Staff breakfast was an affair surprisingly similar to what it had used to be in his time. Ianto served coffee, Rhys distributed sandwiches and scones – apparently, donuts no longer counted as civilized food – and Tosh had half an eye on some scientific project displayed on her PDA while pretending to eat. This time it looked like an analysis on John Hart's wrist strap that a moderately paranoid Mickey had taken from the Time Agent before putting him into that high security cell.

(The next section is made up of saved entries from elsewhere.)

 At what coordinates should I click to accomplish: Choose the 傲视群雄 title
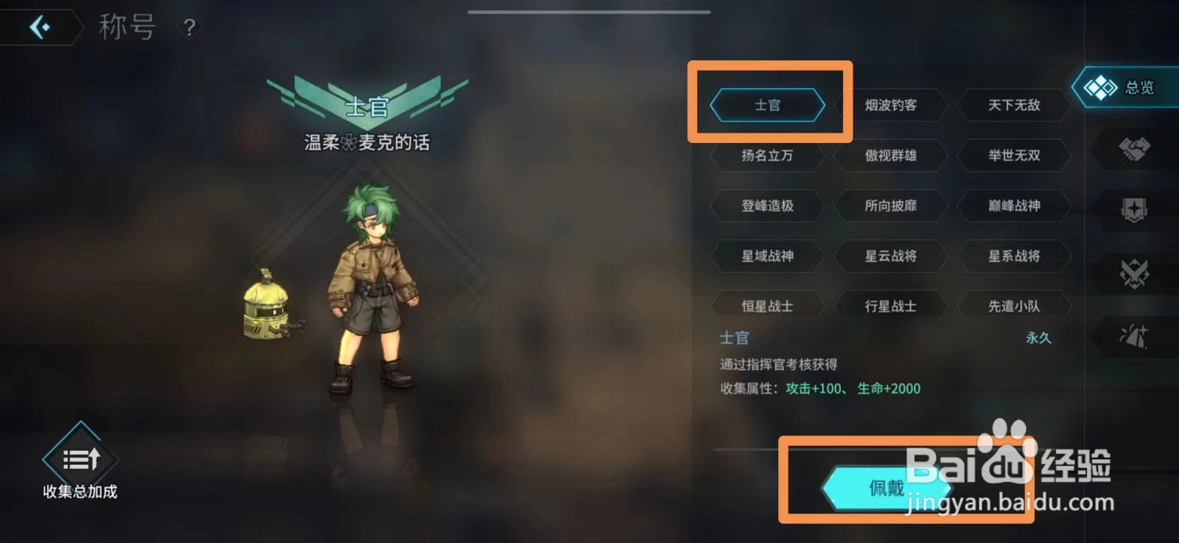click(891, 155)
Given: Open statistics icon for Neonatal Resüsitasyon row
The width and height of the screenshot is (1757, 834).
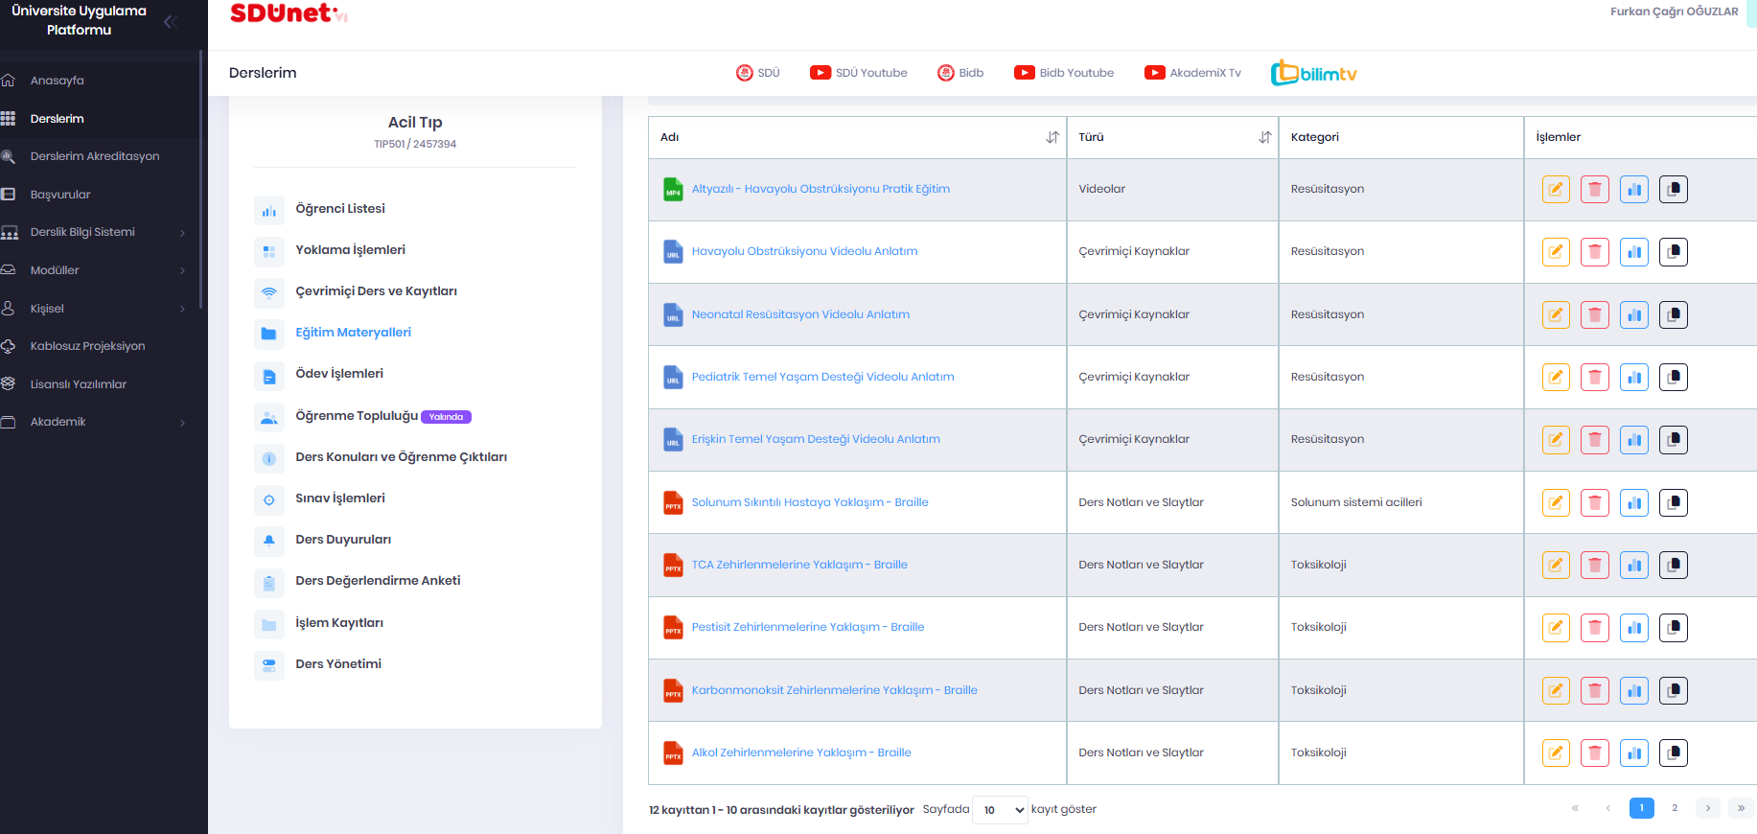Looking at the screenshot, I should tap(1634, 314).
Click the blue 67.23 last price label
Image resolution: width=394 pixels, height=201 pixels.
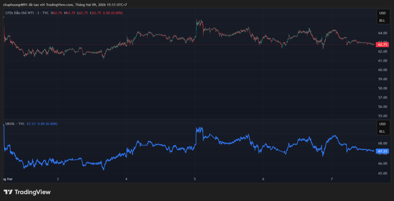point(382,151)
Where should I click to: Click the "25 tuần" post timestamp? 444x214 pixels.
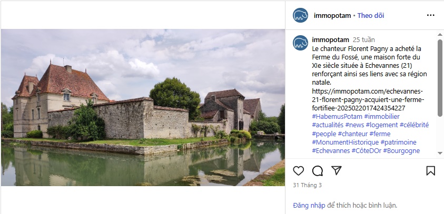coord(364,39)
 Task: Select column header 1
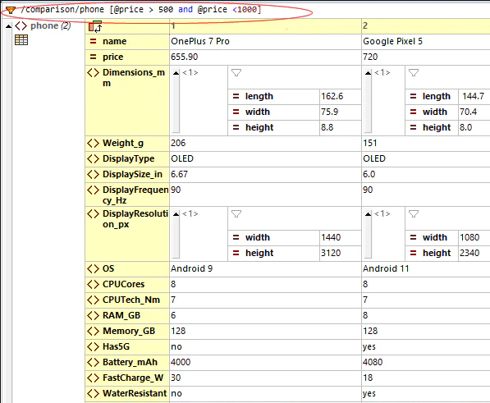pyautogui.click(x=265, y=26)
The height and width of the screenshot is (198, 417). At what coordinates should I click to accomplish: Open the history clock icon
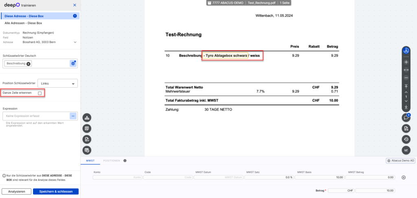click(406, 139)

The others chatted away, including Sally and Trevor, who both adamantly refused to go home before the containers would be opened. Not that anyone would blame them; they were all eager to learn what the things were really hiding. The only one leaving was Rhys, who had to fetch Owen from Providence Park and keep him around for his leave,
"I've already fed the prisoners," Mickey told them in general, after Rhys had left. "We can start as soon as we've eaten."
"I've given this thing a closer look," Tosh turned her viewscreen with the display so that all could see it, "and compared the data with those we have from Jack's wrist strap. I think I might be able to repair at least the scanning and tracking function. The teleport… well, that's an entirely different cup of tea."
"It doesn't matter," Jack said. "I'm not planning to go anywhere any time soon. Scan and tracking would be nice, though."
"I'll see what I can do," Tosh promised. "As soon as we've dealt with these canisters… whatever they are."
"Speaking of which," Ianto drained his mug and looked at Andy, "would you be so kind and bring up Captain Hart?"
"Ain't we waiting for Kathy?" Jack asked, while Andy left with Mickey in tow.
"Detective Swanson called in in the morning and asked to be excused," Emma told him. "She's got a new case; it seems urgent. She said she'll contact Director Jones about the outcome."
"Emma, I've asked you repeatedly not to call me that," Ianto said in mild exasperation. "I've got a name, you know."
"Quite right, sir," Emma replied. "However, this is an official debriefing, and it would be improper to use your given name when addressing you in your capacity as the leader of Torchwood Three."
"Everyone else does," Ianto pointed out for what was likely the hundredth time. "Save from Lloyd, that is."
"SOCO routine," Lloyd commented with a shrug. "We always addressed each other by our surnames. What's your excuse?" she looked at Emma with a grin.
"Breeding and education," Emma countered primly.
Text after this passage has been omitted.